*** Begin section ***

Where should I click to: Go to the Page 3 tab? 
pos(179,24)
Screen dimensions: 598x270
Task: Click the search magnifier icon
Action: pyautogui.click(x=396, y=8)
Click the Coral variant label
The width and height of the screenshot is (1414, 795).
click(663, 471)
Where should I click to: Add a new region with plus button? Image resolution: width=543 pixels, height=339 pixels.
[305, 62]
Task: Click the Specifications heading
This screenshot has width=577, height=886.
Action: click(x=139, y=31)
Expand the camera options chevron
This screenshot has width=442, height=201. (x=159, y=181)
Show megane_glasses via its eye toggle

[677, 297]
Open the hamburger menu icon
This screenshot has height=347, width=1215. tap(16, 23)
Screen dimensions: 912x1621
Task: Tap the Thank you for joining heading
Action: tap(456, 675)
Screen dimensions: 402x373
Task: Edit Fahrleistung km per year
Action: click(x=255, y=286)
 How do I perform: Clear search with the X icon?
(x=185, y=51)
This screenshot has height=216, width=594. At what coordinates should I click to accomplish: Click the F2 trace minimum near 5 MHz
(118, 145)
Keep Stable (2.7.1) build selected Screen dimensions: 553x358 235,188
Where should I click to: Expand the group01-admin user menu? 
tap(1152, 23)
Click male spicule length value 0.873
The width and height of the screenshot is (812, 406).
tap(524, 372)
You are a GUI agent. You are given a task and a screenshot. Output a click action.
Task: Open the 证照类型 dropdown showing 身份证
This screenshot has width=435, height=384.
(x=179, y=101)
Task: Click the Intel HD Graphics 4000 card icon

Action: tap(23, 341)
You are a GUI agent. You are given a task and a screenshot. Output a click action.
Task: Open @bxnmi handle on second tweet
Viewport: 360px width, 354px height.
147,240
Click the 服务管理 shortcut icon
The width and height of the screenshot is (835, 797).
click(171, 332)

*** End section ***

**PROBLEM REQUIREMENTS**
In full and without error, transcribe the listing.

**RESULT**
Where should I click to: Go to the Page 3 tab? 
pos(179,24)
Screen dimensions: 598x270
Task: Click the search magnifier icon
Action: pyautogui.click(x=396, y=8)
Click the Coral variant label
The width and height of the screenshot is (1414, 795).
click(663, 471)
Where should I click to: Add a new region with plus button? Image resolution: width=543 pixels, height=339 pixels.
[305, 62]
Task: Click the Specifications heading
This screenshot has width=577, height=886.
Action: click(x=139, y=31)
Expand the camera options chevron
This screenshot has width=442, height=201. (x=159, y=181)
Show megane_glasses via its eye toggle

[677, 297]
Open the hamburger menu icon
This screenshot has height=347, width=1215. tap(16, 23)
Screen dimensions: 912x1621
Task: Tap the Thank you for joining heading
Action: tap(456, 675)
Screen dimensions: 402x373
Task: Edit Fahrleistung km per year
Action: click(x=255, y=286)
 How do I perform: Clear search with the X icon?
(x=185, y=51)
This screenshot has height=216, width=594. At what coordinates should I click to accomplish: Click the F2 trace minimum near 5 MHz
(118, 145)
Keep Stable (2.7.1) build selected Screen dimensions: 553x358 235,188
Where should I click to: Expand the group01-admin user menu? 
tap(1152, 23)
Click male spicule length value 0.873
The width and height of the screenshot is (812, 406).
tap(524, 372)
You are a GUI agent. You are given a task and a screenshot. Output a click action.
Task: Open the 证照类型 dropdown showing 身份证
This screenshot has width=435, height=384.
(x=179, y=101)
Task: Click the Intel HD Graphics 4000 card icon

Action: tap(23, 341)
You are a GUI agent. You are given a task and a screenshot. Output a click action.
Task: Open @bxnmi handle on second tweet
Viewport: 360px width, 354px height.
147,240
Click the 服务管理 shortcut icon
The width and height of the screenshot is (835, 797).
click(171, 332)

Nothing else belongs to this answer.